Samedi, 40.000 fans de Warren Buffett, dont beaucoup se sont enrichis grâce à lui, s’étaient rassemblés dans un stade couvert pour écouter la parole de leur héros, en qui ils voient le symbole du capitalisme responsable, par opposition aux banquiers âpres au gain de Wall Street vus comme les responsables de la crise financière mondiale.

Pour eux, Warren Buffett est l’équivalent d’un Gandhi pour les Indiens ou un Churchill pour les Britanniques.

“C’est un homme qui a les pieds sur terre, il est franc, direct et très intègre”, explique Chuck Doane, installé à Omaha depuis les années 50 et actionnaire de Berkshire Hathaway.

Connu pour ses goûts simples et son sens de l’économie, Warren Buffett s’accorde un salaire de 100.000 dollars par an.
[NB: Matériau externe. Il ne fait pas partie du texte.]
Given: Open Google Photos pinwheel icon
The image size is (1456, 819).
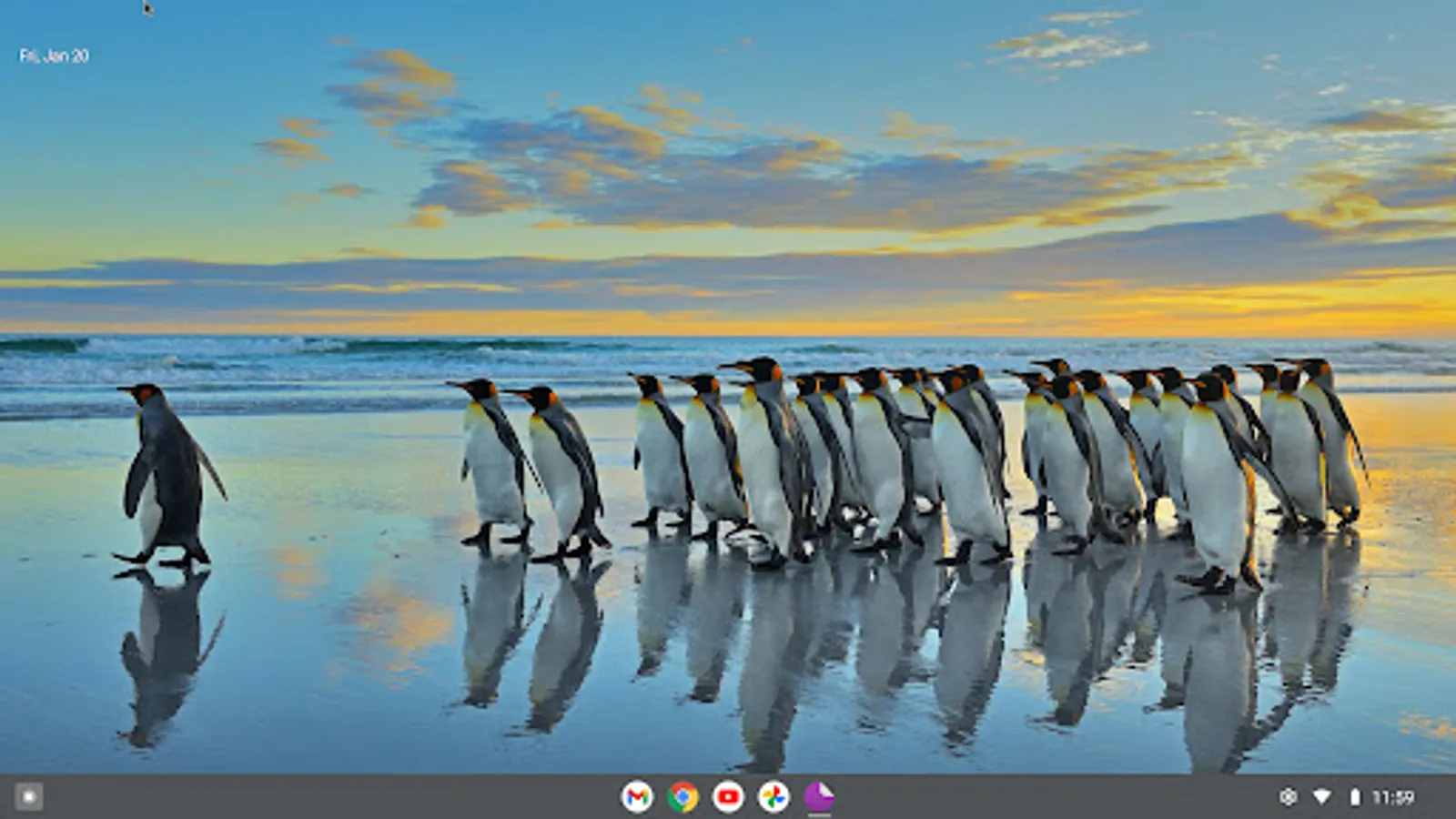Looking at the screenshot, I should (x=774, y=797).
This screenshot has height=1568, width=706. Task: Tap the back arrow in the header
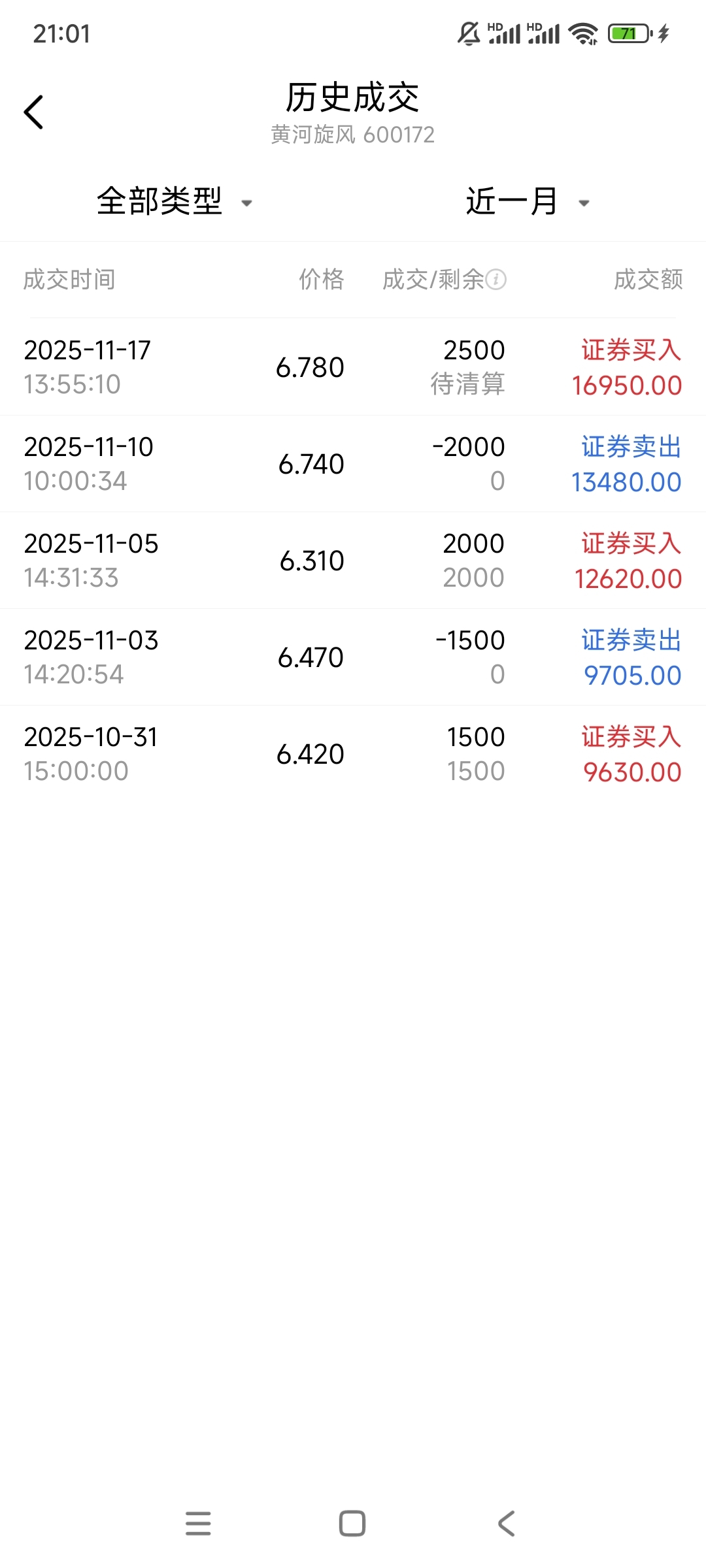pos(34,112)
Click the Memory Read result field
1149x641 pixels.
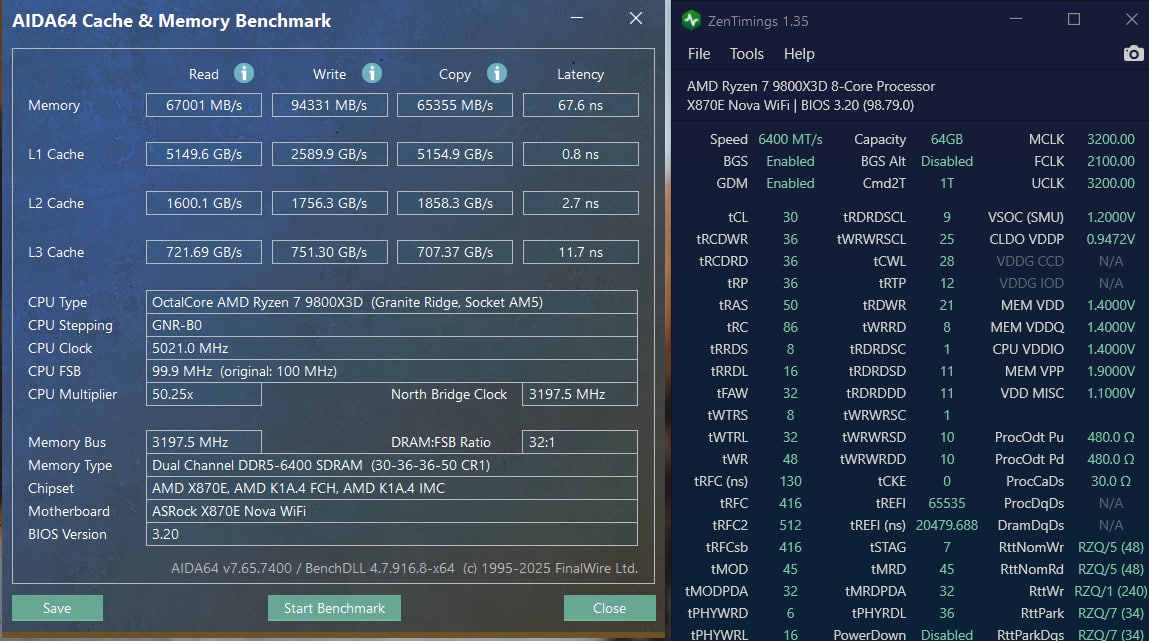pyautogui.click(x=204, y=105)
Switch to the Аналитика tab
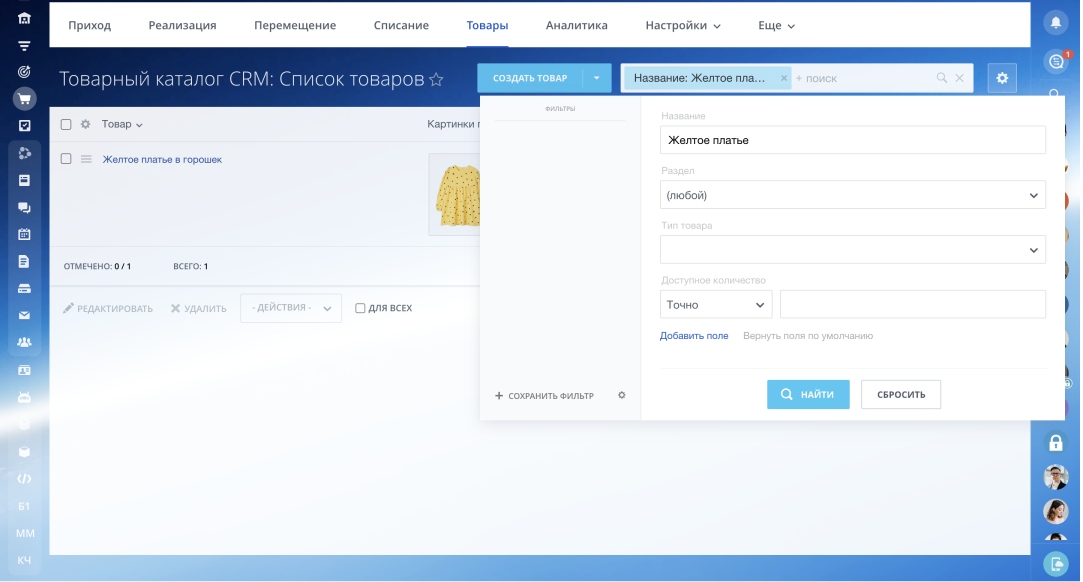The image size is (1083, 582). (x=577, y=25)
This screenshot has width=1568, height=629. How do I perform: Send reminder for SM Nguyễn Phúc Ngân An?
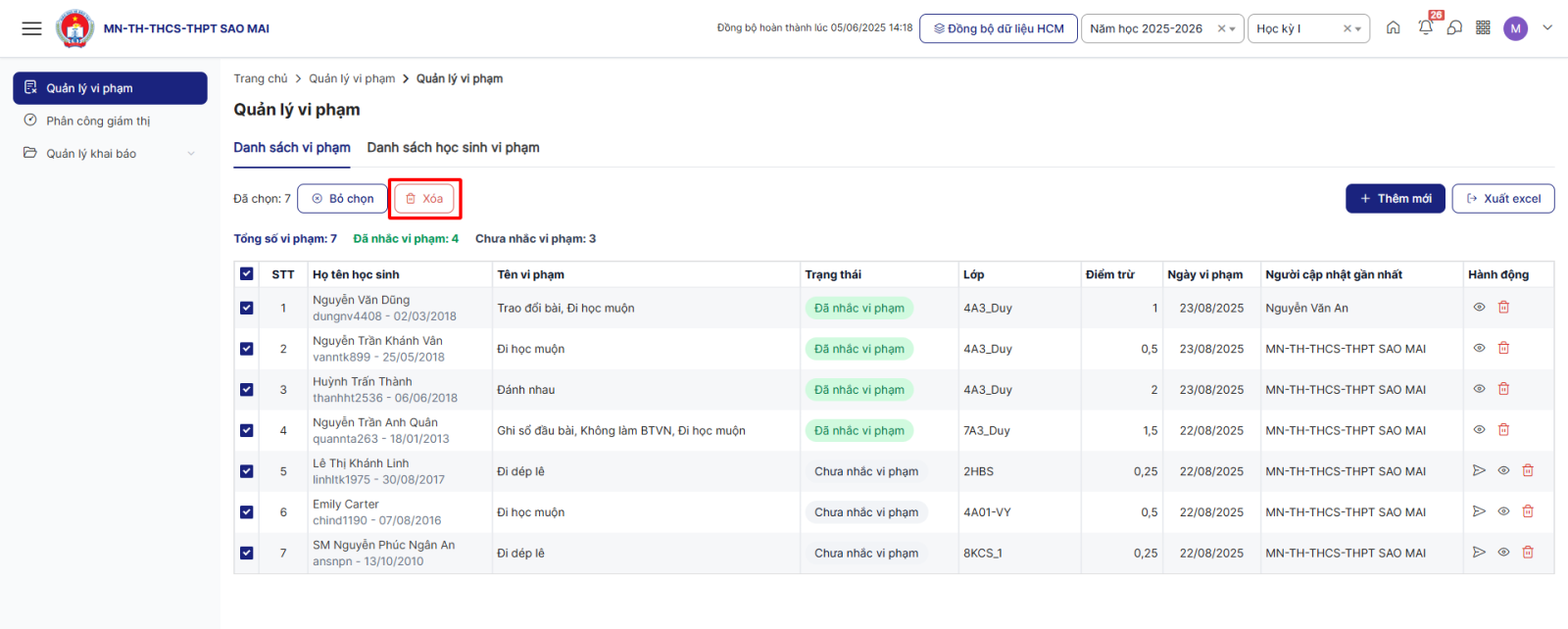point(1479,553)
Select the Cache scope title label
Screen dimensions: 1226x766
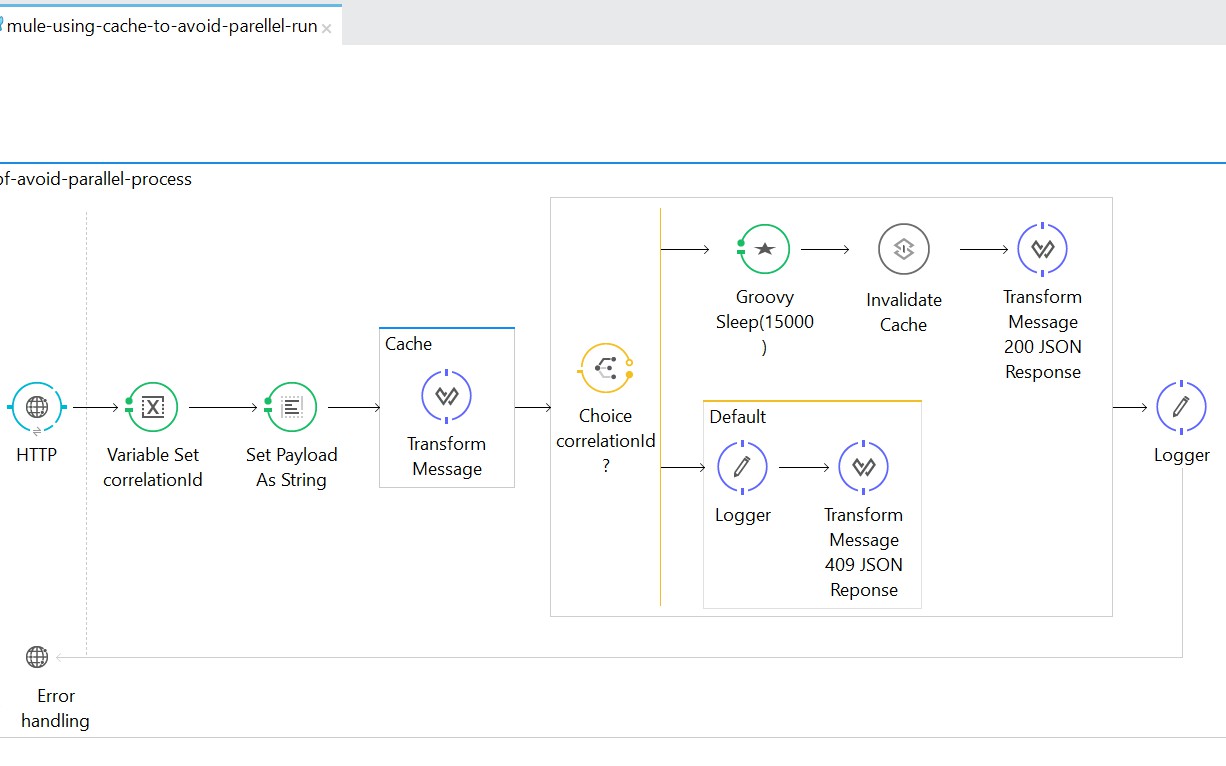click(x=408, y=344)
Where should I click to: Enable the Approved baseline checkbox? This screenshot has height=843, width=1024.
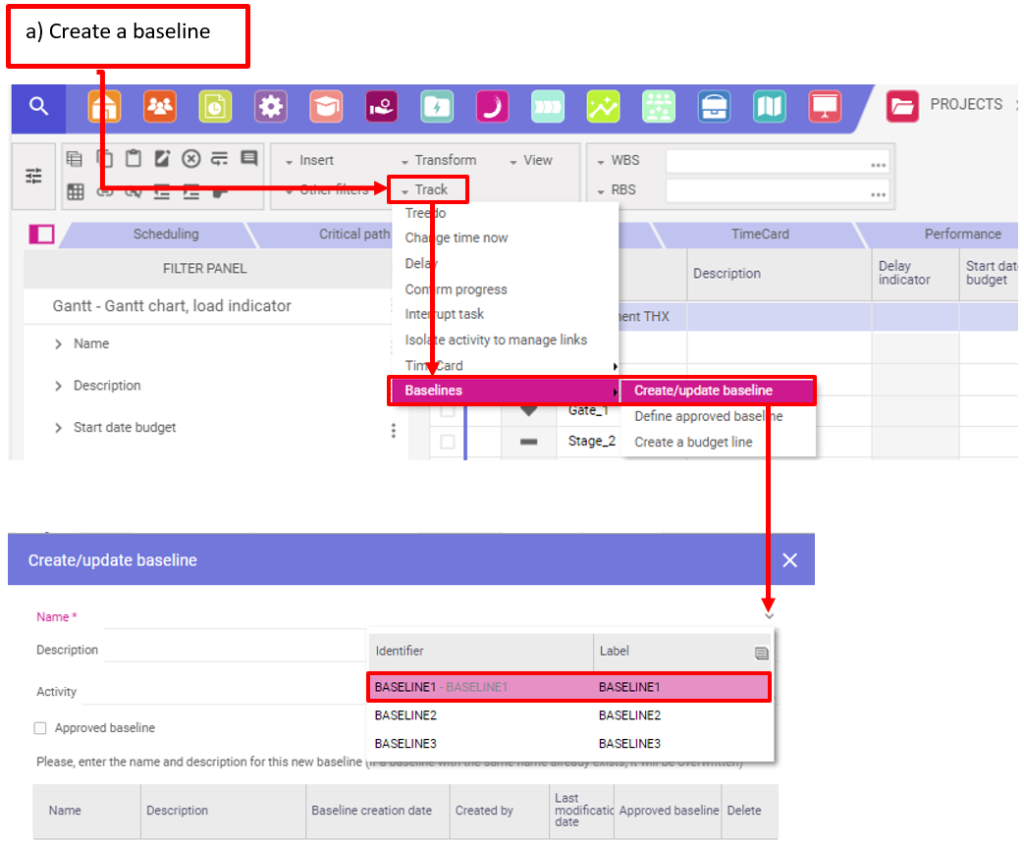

Il vit dans la même maison depuis les années 50, et préfère un Coca à la cerise à un grand cru classé.

“Il personnifie l’esprit américain”, estime Lawrence Cunningham, un actionnaire venu avec sa femme enceinte assister à sa 14e assemblée générale pour écouter Warren Buffett répondre aux questions des actionnaires.

“Tous les pays ont leur héros, et le modèle du héros dans ce pays a de l’esprit, sait se moquer de lui-même et reste modeste”, explique M. Cunningham.

“Et tirer de simples leçons de vie d’idées très complexes est très américain”, ajoute-t-il.

C’est ce rôle de Pythie que les actionnaires viennent entendre chaque année.

Cette fois-ci encore, Warren Buffett s’est montré peu avare de conseils en tous genres, de l’investissement dans l’or (pas la meilleure idée au moment où les cours sont au sommet) à l’éducation des enfants quand on est riche (c’est votre faute, pas la leur).

Mais cette année, il y a a eu un problème que l’investisseur le plus respecté des Etats-Unis n’avait pas vu venir: la démission surprise de son assistant David Sokol, qui avait acheté et revendu des actions Lubrizol au moment où se dessinait la possibilité que le groupe chimique américain soit racheté par la holding de M. Buffett.

Pour les actionnaires, cet incident soulève des questions sur la capacité de jugement de M. Buffett, qui doit bientôt fêter son 81e anniversaire, alors que David Sokol était considéré comme un de ses successeurs possibles.

Pour Lawrence Cunningham, “cela peut inquiéter les gens, leur faire penser qu’il n’y a pas de héros en ce monde, car même cet homme, cette entreprise magnifique dirigée par des gens qui portent une auréole, a des crapules au plus haut niveau”.

Pour d’autres, le scandale soulève aussi des questions sur l’après Buffett.

“L’affaire Sokol soulève la question de la succession”, explique LJ Rittenhouse, venue elle aussi participer à sa 14e assemblée générale. “Comment quelqu’un qui était considéré comme un successeur potentiel a-t-il pu faire une chose pareille? Et comment remplacez-vous un Warren Buffett?”